What Happens To The 25% Leftover Opioid Prescriptions?
Orthopedics This Week reports on the findings of an HSS study published in The Bone and Joint Journal which evaluated opioid consumption and disposal patterns following a total knee arthroplasty (TKA).
Lead study author Ajay Premkumar, MD, MPH, orthopedic resident at HSS, and his colleagues, enrolled 103 patients for prospective analysis, and found that opioid consumption varied significantly. On average, the 103 enrolled patients consumed 72 opioid tablets. Of those patients, nearly two-thirds (64.1 percent) stopped taking opioids within six weeks of surgery. The average length of time patients chose to take their opioids was 22.3 days. For those who stopped taking opioids, 25.7 percent had leftover pills.
Dr. Premkumar cited, “This prospectively collected data provides an initial benchmark for general opioid consumption after uncomplicated primary unilateral TKA in opioid-naive patients. Many patients are prescribed more opioids than they require, and leftover medication is infrequently disposed of appropriately, which may increase the risk for illicit diversion. In addition, our data supports that if prescribed more opioids, patients are likely to consume more opioids in the acute postoperative period with similar self-reported pain levels.”

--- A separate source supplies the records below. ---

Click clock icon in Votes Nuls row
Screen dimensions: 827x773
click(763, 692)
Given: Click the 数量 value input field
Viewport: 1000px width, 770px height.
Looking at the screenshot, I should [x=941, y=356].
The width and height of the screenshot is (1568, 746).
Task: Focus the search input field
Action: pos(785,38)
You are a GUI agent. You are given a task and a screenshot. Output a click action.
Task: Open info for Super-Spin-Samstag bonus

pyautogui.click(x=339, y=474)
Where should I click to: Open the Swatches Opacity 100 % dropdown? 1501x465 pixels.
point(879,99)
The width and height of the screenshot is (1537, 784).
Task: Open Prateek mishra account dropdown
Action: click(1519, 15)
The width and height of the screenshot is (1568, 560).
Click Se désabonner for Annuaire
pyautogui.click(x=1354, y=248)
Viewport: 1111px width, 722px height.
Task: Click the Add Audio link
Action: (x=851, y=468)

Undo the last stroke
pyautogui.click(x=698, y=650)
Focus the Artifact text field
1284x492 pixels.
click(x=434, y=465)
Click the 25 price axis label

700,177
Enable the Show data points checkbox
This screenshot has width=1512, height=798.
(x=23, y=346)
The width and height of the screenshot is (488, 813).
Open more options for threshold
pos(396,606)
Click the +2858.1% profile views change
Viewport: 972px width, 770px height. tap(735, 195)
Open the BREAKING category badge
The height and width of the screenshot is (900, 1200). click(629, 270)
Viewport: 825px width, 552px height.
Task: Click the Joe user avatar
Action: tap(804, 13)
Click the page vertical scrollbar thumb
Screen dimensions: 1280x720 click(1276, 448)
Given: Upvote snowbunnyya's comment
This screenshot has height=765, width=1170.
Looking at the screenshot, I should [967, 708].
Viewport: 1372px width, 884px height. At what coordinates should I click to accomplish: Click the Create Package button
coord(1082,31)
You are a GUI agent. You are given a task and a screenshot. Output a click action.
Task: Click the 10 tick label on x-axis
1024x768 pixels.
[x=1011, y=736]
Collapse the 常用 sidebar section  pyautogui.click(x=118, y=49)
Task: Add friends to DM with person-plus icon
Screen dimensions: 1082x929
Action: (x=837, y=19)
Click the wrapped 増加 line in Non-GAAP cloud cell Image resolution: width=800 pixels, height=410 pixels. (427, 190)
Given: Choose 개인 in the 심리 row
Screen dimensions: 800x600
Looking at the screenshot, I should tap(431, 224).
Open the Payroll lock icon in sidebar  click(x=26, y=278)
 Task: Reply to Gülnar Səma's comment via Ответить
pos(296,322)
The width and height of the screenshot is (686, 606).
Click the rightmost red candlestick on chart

Dr. Premkumar concluded, “These results may be used to help establish guidelines for opioid reduction, inform patient expectations and form the initial basis for data-driven prescribing guidelines. Further research and initiatives will likely further reduce opioid requirements and improve pain control in the early postoperative period following total knee arthroplasty and other common orthopedic procedures.”